CATCare

Inspiration

While many applications of AI seek to replace human decision-making, we believe the most useful systems are the ones that amplify human expertise with structure, traceability, and less paperwork. On heavy equipment inspections, the bottleneck is rarely “knowing what’s wrong”, it’s consistently capturing it: what part, what severity, what evidence (photo), and what follow-up.

What it does

CATCare is a voice-first inspection guide that can run on a helmet/suit-mounted phone or smart glasses (e.g., Meta Ray-Bans). As a technician performs inspection on a Caterpillar 950 Wheel Loader, CATCare listens to natural speech (“engine block is leaking”) and turns it into a structured, industry-style inspection checklist.

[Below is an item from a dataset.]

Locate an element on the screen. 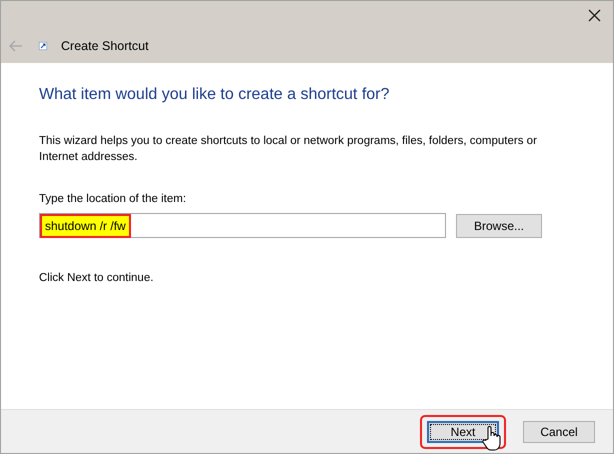  wizard-heading: What item would you like to create a shortcut for? is located at coordinates (214, 94).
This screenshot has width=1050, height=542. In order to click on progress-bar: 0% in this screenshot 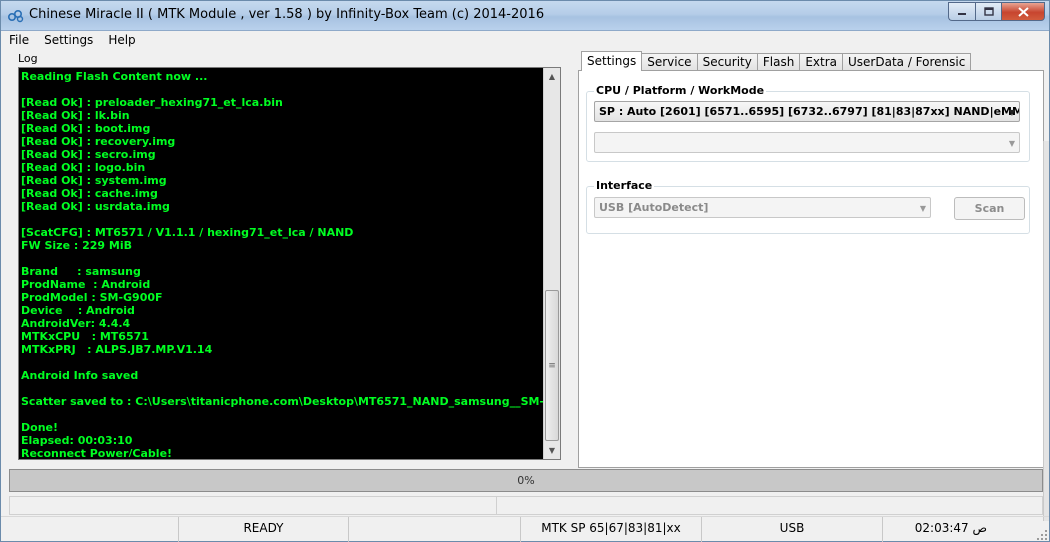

Under the hood, the Inspector (Generator) agent guides the technician through inspection zones (Ground, Engine, Cab Exterior, Cab Interior), asks targeted clarifying questions, and maps conversational findings into typed JSON fields with standardized status codes (GREEN / YELLOW / RED) plus notes and timestamps. Using smart localization based off of feature mapping models to get the relative position of the technician relative to the Wheel Loader, we can intelligently help guide the inspector through the inspection process without missing any critical information. Additionally, we uniquely incorporate real-time Audio-based anomaly detection using MFCC features to compare "good-condition" engine noise vs. anomalous engine noise in order to better understand the status of the engine. When a defect is reported, it automatically captures/attaches images and produces a complete report that can be exported into photo-rich PDF summaries.

For managers, the Reviewer agent supports natural-language review over historical inspections: query by serial number, do CRUD updates on past reports, surface degrading trends over time, and generate executive summaries. The inspection outputs also create labeled, structured data that can later be used to train automated defect detection models.

How we built it

Google GenAI + Google ADK (Gemini 2.5 Flash) - multi-agent system with two personas (Inspector/Generator + Manager/Reviewer), structured JSON tool outputs, clarification loops, report generation.

PyTorch, SuperPoint, LightGlue - computer vision for zone localization + frame-by-frame matching to align findings with machine regions.

Flutter + WebSockets + Silero VAD + Gemini STT - low-latency audio streaming, pause detection for natural turn-taking, iterative speech-to-text on raw audio bytes.

FastAPI + Uvicorn (ASGI) - backend sessions, image uploads, real-time voice channels, report persistence.

Firebase - storage for storing persistent photos, reports, historical inspection records.

Flutter Mobile App - field UI for live voice interaction, instant feedback, on-the-fly inspection logging.

Challenges we ran into

Processing multi-modal streams concurrently (audio + frame capture + agent reasoning) without adding latency.

Keeping the agentic workflow reliable end-to-end (voice turns -> JSON fields -> photo linkage -> final report) while avoiding hallucinated fields.

First time hacking !!! :D -> Learning how to leverage Gemini to learn fast and deploy fast

What's next for CATCare

Expand support across more of the Caterpillar fleet and inspection templates.

Use the self-labeled inspection data (speech + images + part/status labels) to train and deploy full-stack automated inspection/detection models, with humans in the loop for verification.

Integrate to more hardware such as meta rayban smart glasses and other custom camera set ups.